- _QUOTED PASSAGE_:
The New Spanish Latin Africans
Cristina Artoni - 06/06/2010
"I have chosen Barcelona in the name of the sun" Oscar says while drying the base of his trombone. He is 28 years old but looks as if he was just a little more than 20. He has been living in the Catalan capital for the past four years. He left Asunción and Paraguay behind his back after having obtained his diploma at the conservatory. He says he is always in need of new horizons: “In my country one cannot experiment further on – he narrates – I have chosen music as it has no boundaries. When I realised that I was surrounded by a limited perimeter, I decided to leave”.
We met Oscar in the street where he plays nearly everyday with his reggae group Microguagua. He should hide or at least seem nervous considering that he is an illegal immigrant since two months: “Well let’s go on and say the key word, I am a clandestine. I have become one of the many illegal immigrants. But I’m not afraid because I have found the solution to remain in Europe forever. I am getting married to my ex-girlfriend. It’s strange, I know. When we were together we had never thought of it but now that I’m in difficulty she has immediately thought of helping me out. She is kind-hearted.”

Extracted data entries:
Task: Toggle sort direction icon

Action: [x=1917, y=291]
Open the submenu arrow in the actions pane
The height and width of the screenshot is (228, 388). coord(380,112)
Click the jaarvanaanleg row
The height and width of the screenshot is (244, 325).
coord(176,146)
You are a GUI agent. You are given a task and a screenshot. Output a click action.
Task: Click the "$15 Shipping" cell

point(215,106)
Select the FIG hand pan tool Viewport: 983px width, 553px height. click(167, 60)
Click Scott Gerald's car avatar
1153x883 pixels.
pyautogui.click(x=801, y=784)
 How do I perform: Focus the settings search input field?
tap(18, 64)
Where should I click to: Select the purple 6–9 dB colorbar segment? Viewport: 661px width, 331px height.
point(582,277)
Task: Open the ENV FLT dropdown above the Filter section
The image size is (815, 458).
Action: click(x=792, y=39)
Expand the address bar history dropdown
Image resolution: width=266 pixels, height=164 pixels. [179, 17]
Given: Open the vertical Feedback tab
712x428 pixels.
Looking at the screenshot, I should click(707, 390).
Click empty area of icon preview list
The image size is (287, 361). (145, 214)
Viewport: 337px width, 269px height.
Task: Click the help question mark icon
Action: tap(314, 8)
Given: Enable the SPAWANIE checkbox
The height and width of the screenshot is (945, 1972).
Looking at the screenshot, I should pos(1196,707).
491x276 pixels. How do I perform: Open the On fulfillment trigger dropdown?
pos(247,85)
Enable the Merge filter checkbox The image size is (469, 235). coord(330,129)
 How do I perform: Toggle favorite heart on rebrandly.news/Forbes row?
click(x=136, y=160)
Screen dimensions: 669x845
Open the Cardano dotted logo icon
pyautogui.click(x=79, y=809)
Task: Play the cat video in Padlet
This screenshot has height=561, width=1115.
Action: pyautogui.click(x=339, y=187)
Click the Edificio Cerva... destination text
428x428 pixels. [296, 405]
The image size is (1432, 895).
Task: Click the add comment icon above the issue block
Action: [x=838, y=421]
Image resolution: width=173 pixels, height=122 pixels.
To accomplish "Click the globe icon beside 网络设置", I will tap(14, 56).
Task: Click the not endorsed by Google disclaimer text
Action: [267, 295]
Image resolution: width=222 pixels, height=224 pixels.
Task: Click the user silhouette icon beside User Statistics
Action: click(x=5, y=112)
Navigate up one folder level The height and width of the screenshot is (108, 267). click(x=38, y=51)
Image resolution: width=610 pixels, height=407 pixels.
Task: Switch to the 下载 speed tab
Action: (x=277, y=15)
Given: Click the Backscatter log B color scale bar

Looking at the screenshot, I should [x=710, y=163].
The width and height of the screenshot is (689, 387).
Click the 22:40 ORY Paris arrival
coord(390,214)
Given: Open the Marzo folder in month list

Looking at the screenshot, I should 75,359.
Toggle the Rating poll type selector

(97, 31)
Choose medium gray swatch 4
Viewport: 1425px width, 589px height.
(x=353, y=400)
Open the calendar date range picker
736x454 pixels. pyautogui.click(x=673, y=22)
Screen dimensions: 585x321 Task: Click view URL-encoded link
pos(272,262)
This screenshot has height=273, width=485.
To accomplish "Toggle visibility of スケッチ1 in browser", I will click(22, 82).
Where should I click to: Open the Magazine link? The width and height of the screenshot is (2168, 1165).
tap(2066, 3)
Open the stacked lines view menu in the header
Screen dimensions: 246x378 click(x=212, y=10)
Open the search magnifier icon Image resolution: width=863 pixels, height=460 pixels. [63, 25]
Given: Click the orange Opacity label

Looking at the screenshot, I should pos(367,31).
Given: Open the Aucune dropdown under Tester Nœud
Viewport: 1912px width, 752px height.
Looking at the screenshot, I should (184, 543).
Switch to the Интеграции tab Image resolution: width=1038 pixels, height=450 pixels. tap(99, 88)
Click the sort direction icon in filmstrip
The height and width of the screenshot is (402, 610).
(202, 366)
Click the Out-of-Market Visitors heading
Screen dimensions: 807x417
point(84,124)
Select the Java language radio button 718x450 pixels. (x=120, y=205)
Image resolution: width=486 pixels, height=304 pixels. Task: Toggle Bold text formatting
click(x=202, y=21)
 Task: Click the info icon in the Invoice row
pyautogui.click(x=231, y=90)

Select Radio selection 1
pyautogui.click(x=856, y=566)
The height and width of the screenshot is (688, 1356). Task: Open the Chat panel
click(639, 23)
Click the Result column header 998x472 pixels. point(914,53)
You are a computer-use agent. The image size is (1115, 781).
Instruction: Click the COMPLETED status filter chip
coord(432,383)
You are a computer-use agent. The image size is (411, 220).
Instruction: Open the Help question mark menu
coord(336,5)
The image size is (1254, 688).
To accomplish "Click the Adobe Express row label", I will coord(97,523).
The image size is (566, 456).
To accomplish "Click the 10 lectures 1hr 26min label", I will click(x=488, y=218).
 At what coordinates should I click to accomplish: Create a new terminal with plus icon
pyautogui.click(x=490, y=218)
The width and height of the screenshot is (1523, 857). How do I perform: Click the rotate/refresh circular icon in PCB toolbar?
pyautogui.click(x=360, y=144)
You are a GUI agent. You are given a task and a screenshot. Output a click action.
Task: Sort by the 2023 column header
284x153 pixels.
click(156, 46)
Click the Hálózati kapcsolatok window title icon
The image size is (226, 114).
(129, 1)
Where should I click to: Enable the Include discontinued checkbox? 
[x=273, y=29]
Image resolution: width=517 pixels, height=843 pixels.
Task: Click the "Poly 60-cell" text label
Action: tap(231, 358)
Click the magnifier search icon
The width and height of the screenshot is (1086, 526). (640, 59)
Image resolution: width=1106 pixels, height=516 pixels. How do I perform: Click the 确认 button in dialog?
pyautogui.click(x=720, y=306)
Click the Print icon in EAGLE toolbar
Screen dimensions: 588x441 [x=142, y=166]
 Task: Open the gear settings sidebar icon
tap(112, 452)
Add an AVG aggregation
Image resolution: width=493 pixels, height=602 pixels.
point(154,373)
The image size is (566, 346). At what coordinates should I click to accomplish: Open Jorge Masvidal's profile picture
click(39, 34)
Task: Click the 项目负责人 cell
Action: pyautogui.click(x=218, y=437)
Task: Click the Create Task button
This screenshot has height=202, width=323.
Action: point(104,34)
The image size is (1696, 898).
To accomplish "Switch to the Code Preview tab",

- _BRIEF_: Carry on the article about Oscar, the Paraguayan musician in Barcelona, beginning after its final sentence. The data are not relevant to what is requested here.

- _EXPECTED OUTPUT_:
Oscar arrived from Paraguay with a resident permit to study the trombone and found the centre of his world in Europe: “I don’t want to go back to Latin America, I would feel too tight living there. I miss my family a bit but now thanks to Skype, I can see them and the nostalgia is less intense”. For Oscar, Barcelona represents the style of life he was looking for: “I have even lived in the United States for a period of time, in the New York State. But it wasn’t the place for me, I feel good here. I think that feeling at ease in a place is very important to be able to express oneself in the best way”.
We are surprised to see, Oscar, musician to be, reacting with such frivolity to his new illegal immigrant status as if things slipped down on him: “I don’t want to be negatively influenced. Coming from a poorer country with regards to Spain, I know that I have to submit myself to specific rules. They want documents? I will bring them all. They want impossible things? Ok, I will get married. But the important thing is to manage to stay where I want with my trombone and where there’s the sun”.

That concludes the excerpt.